- The province of Africa within the Roman Empire
- Capital: Zama Regia, Utica, then Carthago
- Historical era: Classical antiquity, Late antiquity, Early Middle Ages
- • Established after the Third Punic War: 146 BC
- • Vandal Conquest of Carthage: 439 AD
- • Byzantine reconquest by Vandalic War: 534
- • Reorganization into the Exarchate: 591
- • Fall of Carthage: 698
| Preceded by | Succeeded by |
| / Ancient Carthage; / Numidia | Vandal Kingdom / ; Ifriqiya / |
- Today part of: Tunisia; Libya; Algeria;

= Africa (Roman province) =

Roman province in North Africa

Africa was a Roman province on the northern coast of the continent of Africa. It was established in 146 BC, following the Roman Republic's conquest of Carthage in the Third Punic War. It roughly comprised the territory of present-day Tunisia, the northeast of Algeria, and the coast of western Libya along the Gulf of Sidra. The territory was originally and still is inhabited by Berbers, known in Latin as the Numidae and Maurii, indigenous to all of North Africa west of Egypt. In the 9th century BC, Semitic-speaking Phoenicians from the Levant built coastal settlements across the Mediterranean to support and expand their shipping networks. In the 8th century BC, the settlement of Carthage became the predominant Phoenician colony. Rome began expanding into Africa after annexing Carthage in 146 BC at the end of the Punic Wars, and into Numidia from 25 BC, establishing Roman colonies in the region.
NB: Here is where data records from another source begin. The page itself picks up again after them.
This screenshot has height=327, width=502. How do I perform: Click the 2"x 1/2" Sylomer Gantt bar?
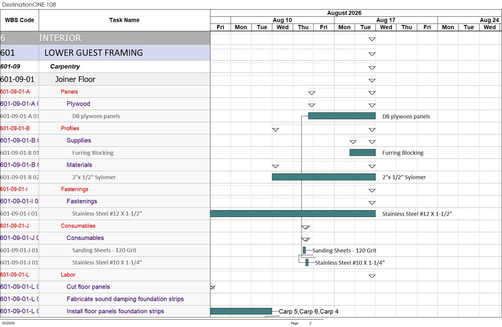click(x=323, y=177)
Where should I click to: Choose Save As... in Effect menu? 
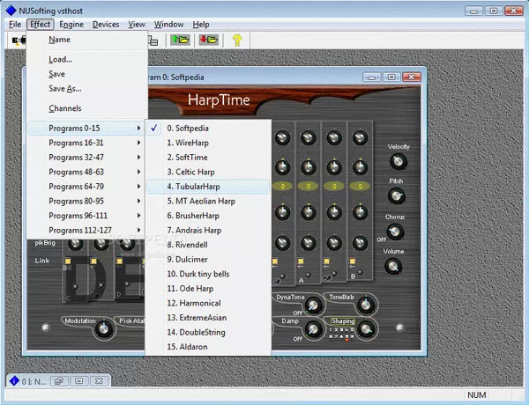(x=64, y=89)
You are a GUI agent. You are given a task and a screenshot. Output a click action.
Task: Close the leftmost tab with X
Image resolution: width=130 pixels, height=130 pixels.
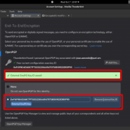tap(8, 16)
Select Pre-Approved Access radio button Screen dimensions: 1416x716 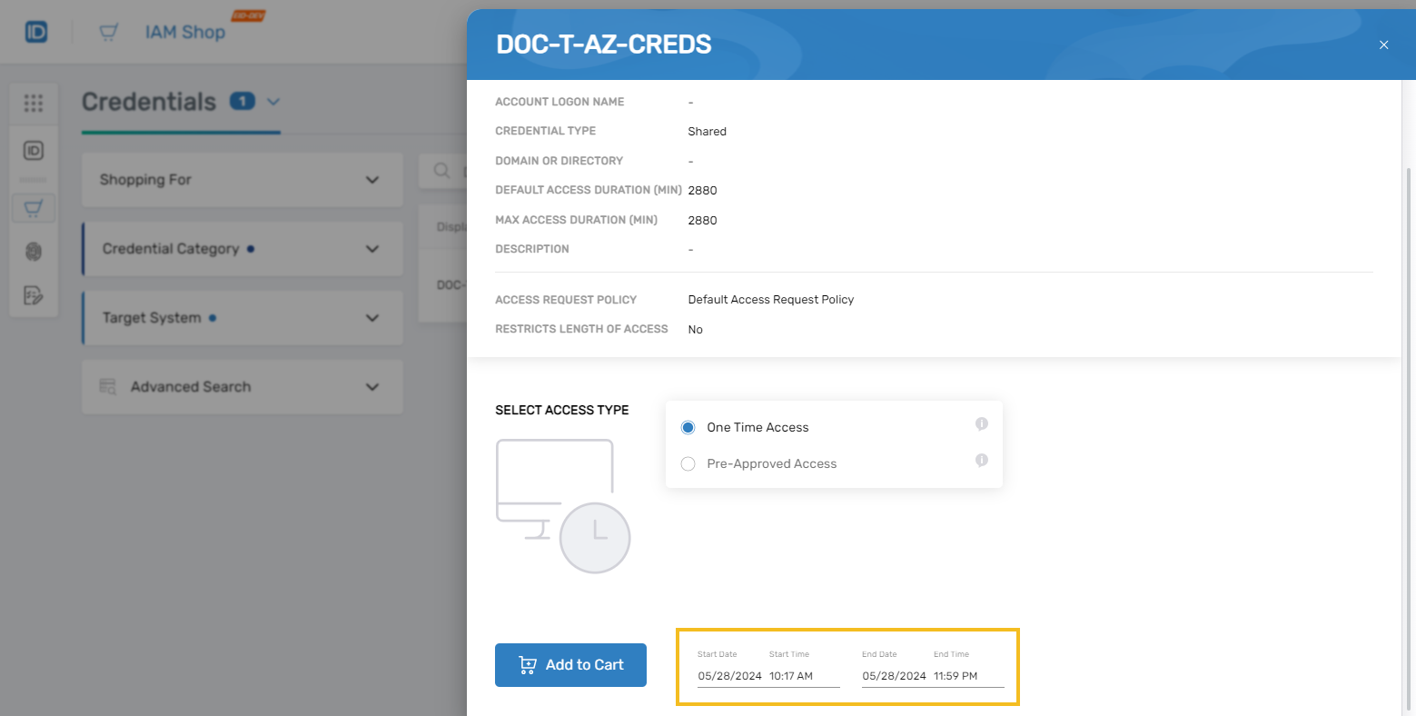pyautogui.click(x=688, y=463)
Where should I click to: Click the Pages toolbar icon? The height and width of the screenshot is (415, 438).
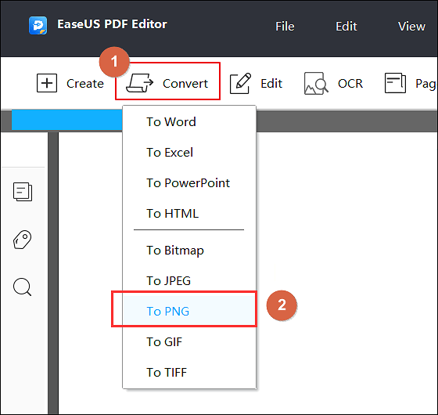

Africa was one of the wealthiest provinces in the Roman Empire, second only to Italy. It was said that Africa fed the Roman populace for eight months of the year, while Egypt provided the remaining four months' supply. The area east of the Fossa Regia was fully Romanized with one third of the population made of Italian colonists and their descendants, the other two thirds were Romanized Berbers, who were all Christians and nearly all Latin speaking.

The Roman Empire during the reign of Hadrian (ruled 117–138 AD), showing the senatorial province of Africa Proconsularis (E. Algeria/Tunisia/Tripolitania). 1 legion deployed in 125

== History ==

Rome's first province in North Africa was established by the Roman Republic in 146 BC, following its conquest of Carthage by Scipio Aemilianus in the Third Punic War.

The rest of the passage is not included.